От начальника эшелона узнал, что предполагается этим же эшелоном отправить часть пополнения для частей дивизии, срочно собранных из запаса первого разряда военкоматом. Эшелон должен отправиться сегодня вечером.
По штатному расписанию военного времени я, как командир учебного взвода полковой школы, числюсь командиром артиллерийской батареи дивизионной артиллерии и с объявлением мобилизации должен вступить в эту должность по указанию своего командира полка или же следовать в пункт формирования артиллерийского полка. Поэтому, по разрешению начальника полковой школы старшего лейтенанта А.А. Подолича, который в это время оставался старшим начальником на зимний квартирах полка, я также готовился к отправлению с этим эшелоном, чтобы попасть в свой полк. Подготовил походный чемодан с положенными в нем принадлежностями, необходимыми в повседневном быту. Считая, что война должна закончиться в течение нескольких недель, во всяком случае, до наступления холодов, я даже не взял с собой шинели. Попрощавшись с соседями по квартире, я ушел к эшелону в надежде помочь в чем-либо его начальнику.
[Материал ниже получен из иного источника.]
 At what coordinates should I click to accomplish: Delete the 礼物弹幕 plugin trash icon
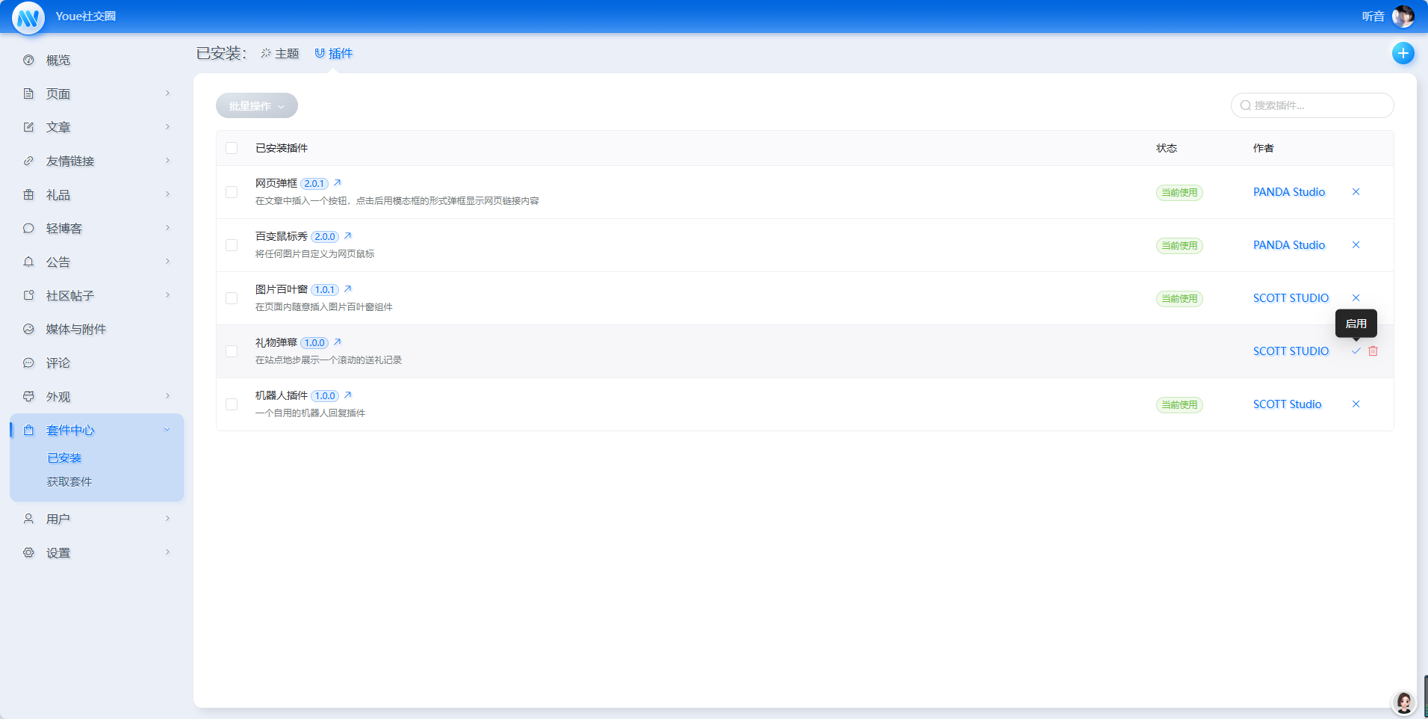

Познакомившись с начальником эшелона, который носил три кубика на интендантских петлицах, посоветовал ему установить на паровозе полевой телефонный аппарат с дежурным связистом, чтобы иметь постоянную связь с машинистом паровоза.
К вечеру эшелон был полностью сформирован, вагоны загружены необходимым имуществом, продовольствием и боеприпасами. На вокзал прибыла команда в количестве 120 человек, призванных из запаса, и эшелон тронулся в путь по маршруту Изяслав, Шепетовка, Кривин, Здолбунов, Ровно, Киверцы.
Ночь прошла спокойно. Железнодорожники давали нашему эшелону «зеленую улицу», поэтому не задерживлись на станциях и полустанках. К утру, минуя станцию Ровно, эшелон приближался к станции Клевань. Здесь произошла непредвиденная задержка, дальнейший путь сдерживал красный свет семафора. Примерно через полчаса красный свет семафора сменился на зленный, и эшелон двинулся дальше.
Переехав небольшой железнодорожный мост через какую-то речушку, мы увидели приближающийся с запада самолет. Это был немецкий самолет-разведчик. При непосредственном приближении самолета к эшелону машинист начал маневрировать скоростями паровоза. Самолет, сделав облет нашего эшелона, удалился на запад.
Как только стали подъезжать к станции Цумань, навстречу нашему эшелону теперь уже летело три вражеских самолета. Это ничего хорошего нам не предвещало, и начальник эшелона подал команду: эшелон остановить, людям оставить вагоны и укрыться в складках местности подальше от железнодорожного полотна.
При первом бомбометании немецкие летчики плохо прицелились и сброшенные бомбы, пролетев железнодорожное полотно, разорвались в метрах 300-400 от железнодорожного пути, не причинив нам никакого вреда.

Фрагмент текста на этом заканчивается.